Pero la dientona sonríe con picardía y nos dice que ella sólo hace su trabajo pero no es nuestra enemiga, luego nos abraza con cariño y entonces la calaca deja de ser la muerte y se transforma en un símbolo de vida. De pronto, nuestros muertos se llenan de poderes mágicos y vuelven del más allá, y los llenamos de ofrendas, y de flores, y de fotos, y de sus objetos favoritos. Les encendemos veladoras, pero no rezamos por sus almas; les rezamos directamente a ellos… ¡están vivos!
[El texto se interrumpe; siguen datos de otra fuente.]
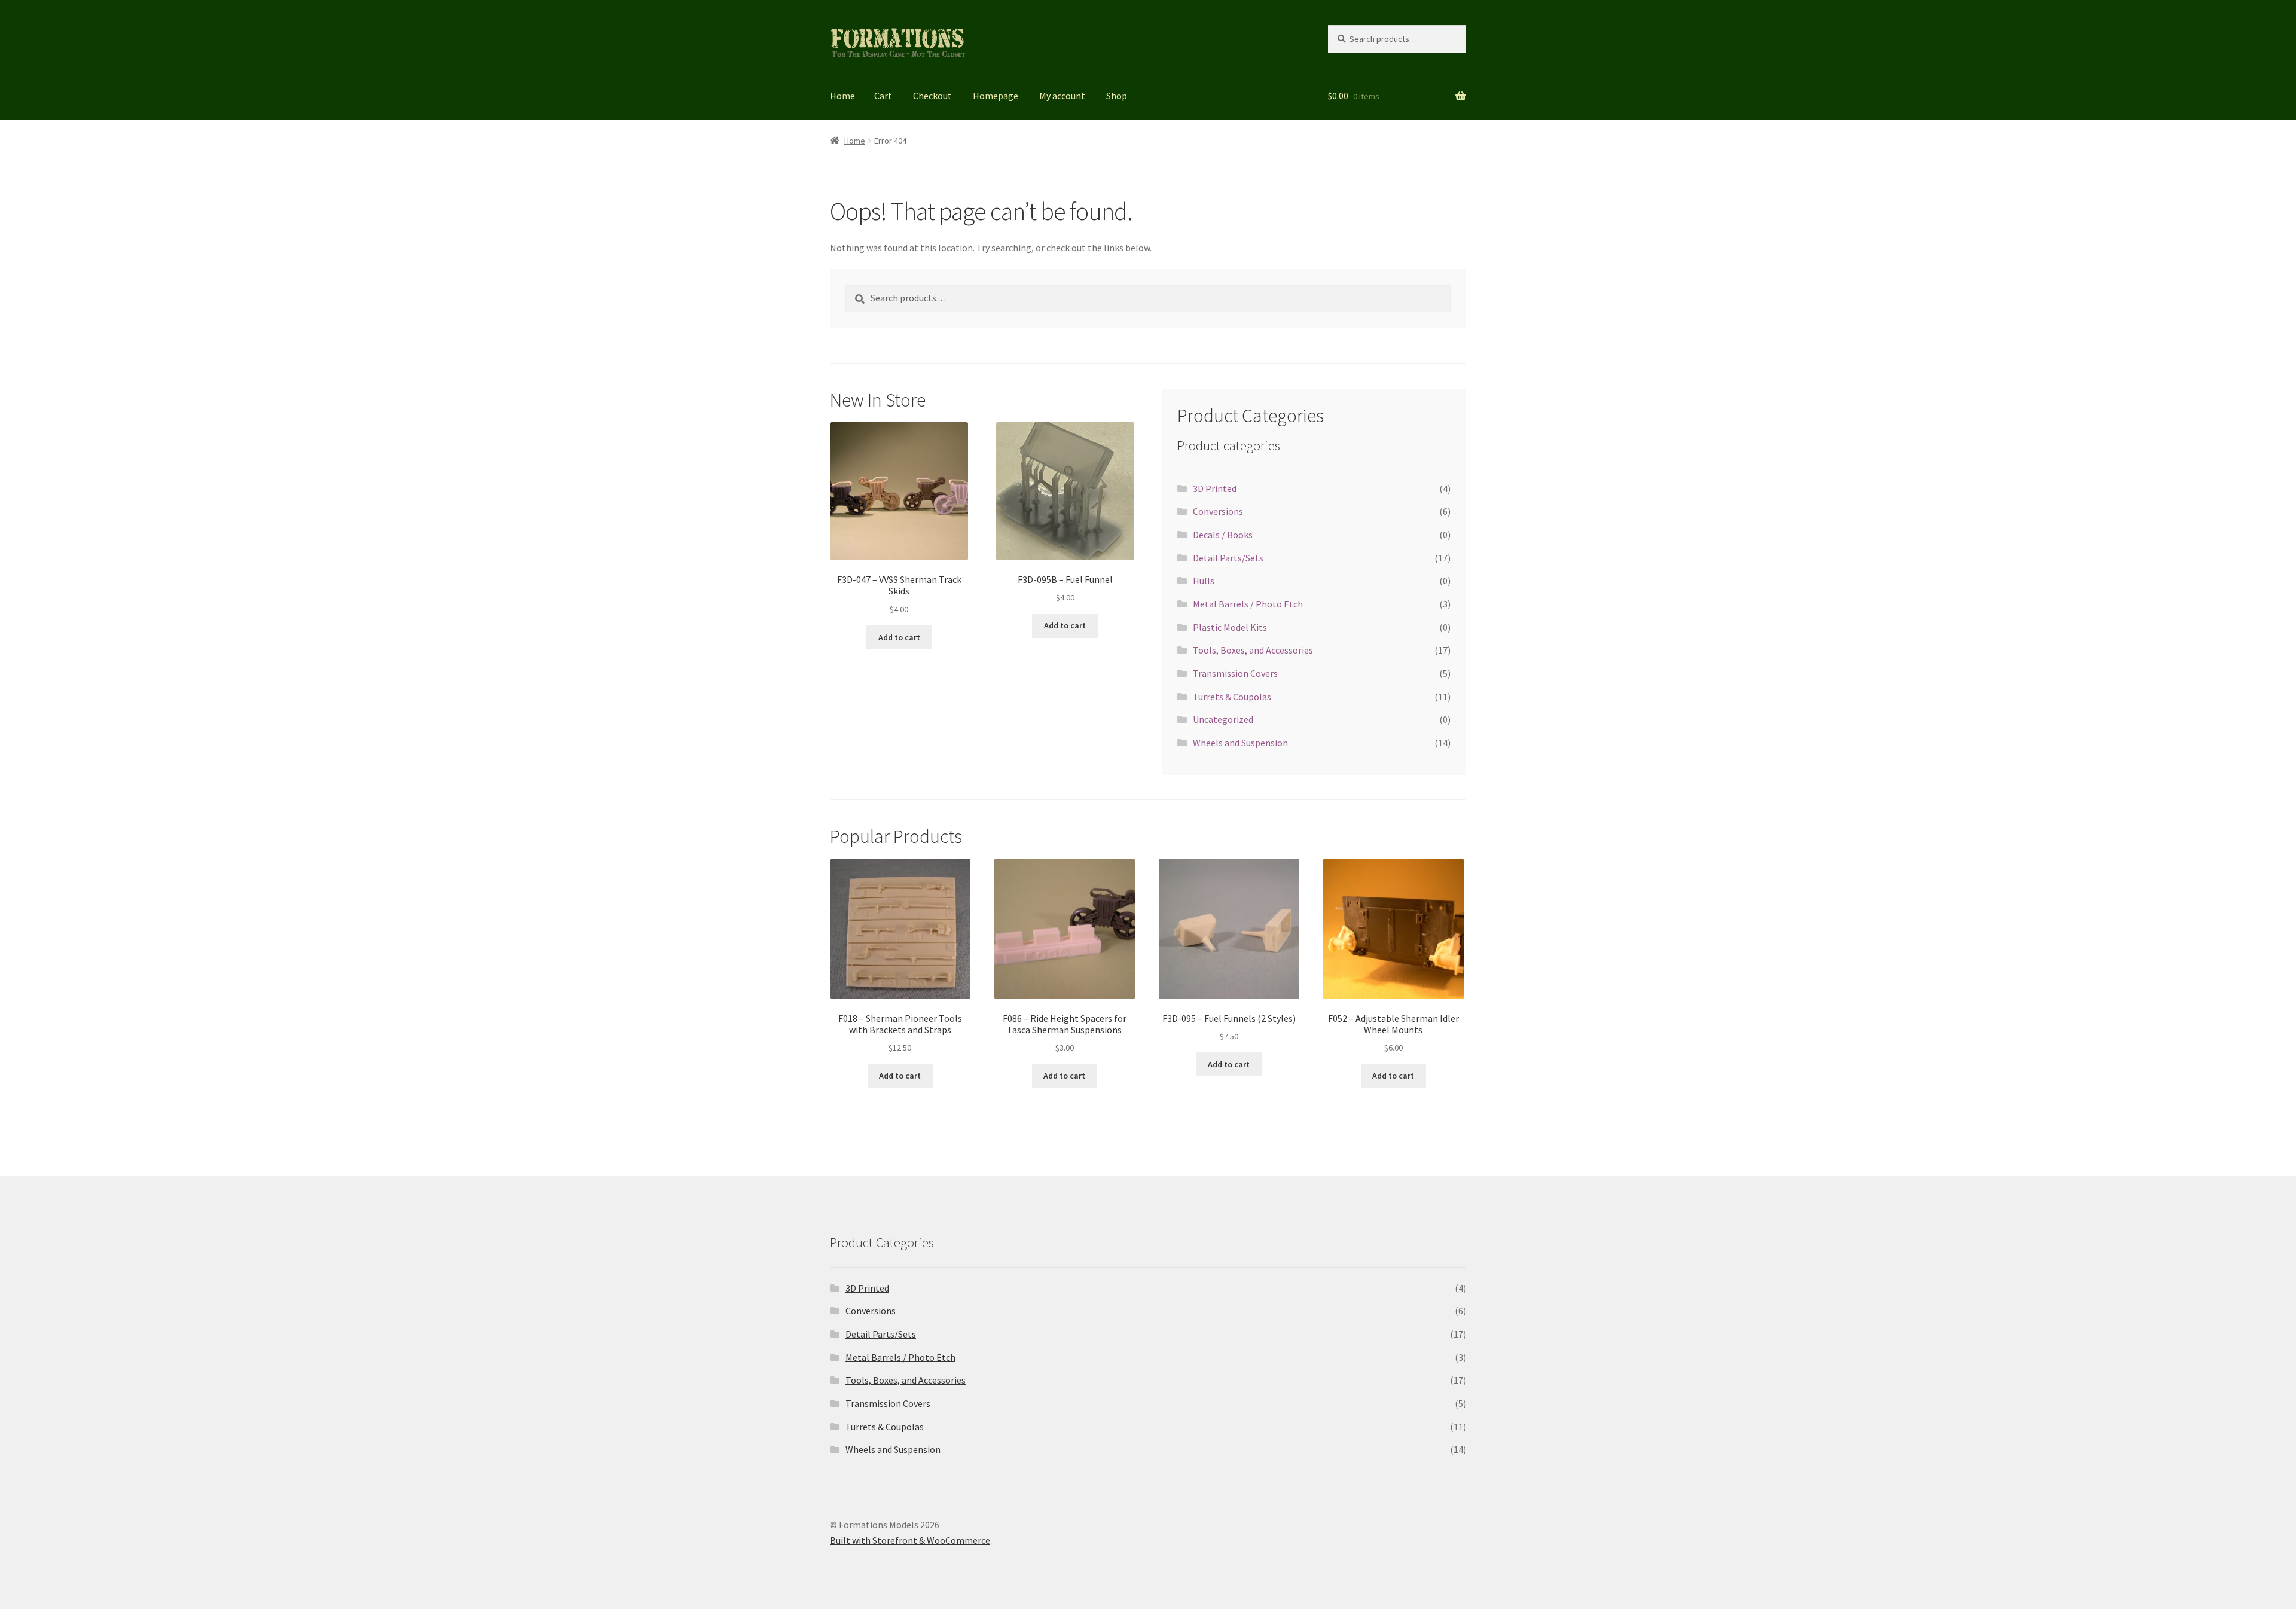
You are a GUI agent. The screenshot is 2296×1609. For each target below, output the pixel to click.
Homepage (995, 96)
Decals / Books (1223, 535)
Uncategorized (1223, 719)
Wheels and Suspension (1240, 743)
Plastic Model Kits (1230, 627)
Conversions (1218, 511)
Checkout (932, 96)
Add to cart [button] (899, 637)
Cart (883, 96)
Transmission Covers (1235, 673)
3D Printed (1214, 488)
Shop (1116, 96)
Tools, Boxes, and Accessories (1253, 650)
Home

Y les pedimos que nos cuiden y que nos ayuden, y recordamos sus anécdotas, y nos dan sus bendiciones, y luego derramamos unas lagrimitas de nostalgia… y de pronto volvemos, agradeciéndole a la pelona por abrirnos la puerta para hablarles.
Así los claroscuros del romance de los mexicanos con la muerte: de amistad, de broma y de complicidad; de recuerdos y reencuentros; de irreverencia y de respeto; de espera, nostalgia y misterio; de festejo, orgullo y tradición; de pan, chocolate y tamalitos; de identidad y de magia; de principio y de fin; de presencias en ausencias; de alegría y de dolor; de trascendencia y de duelo; de temor y de esperanza.
Se aproxima la huesuda con su sonrisa irreverente y sus pomposas flores y vestidos. Con ella carga un canasto en el que nos tiene envuelto el regalo de traer a nuestros muertos a la vida. Brindémosle hoy honor a semejante señora.
Gracias, flaca, por ayudarnos a vivir.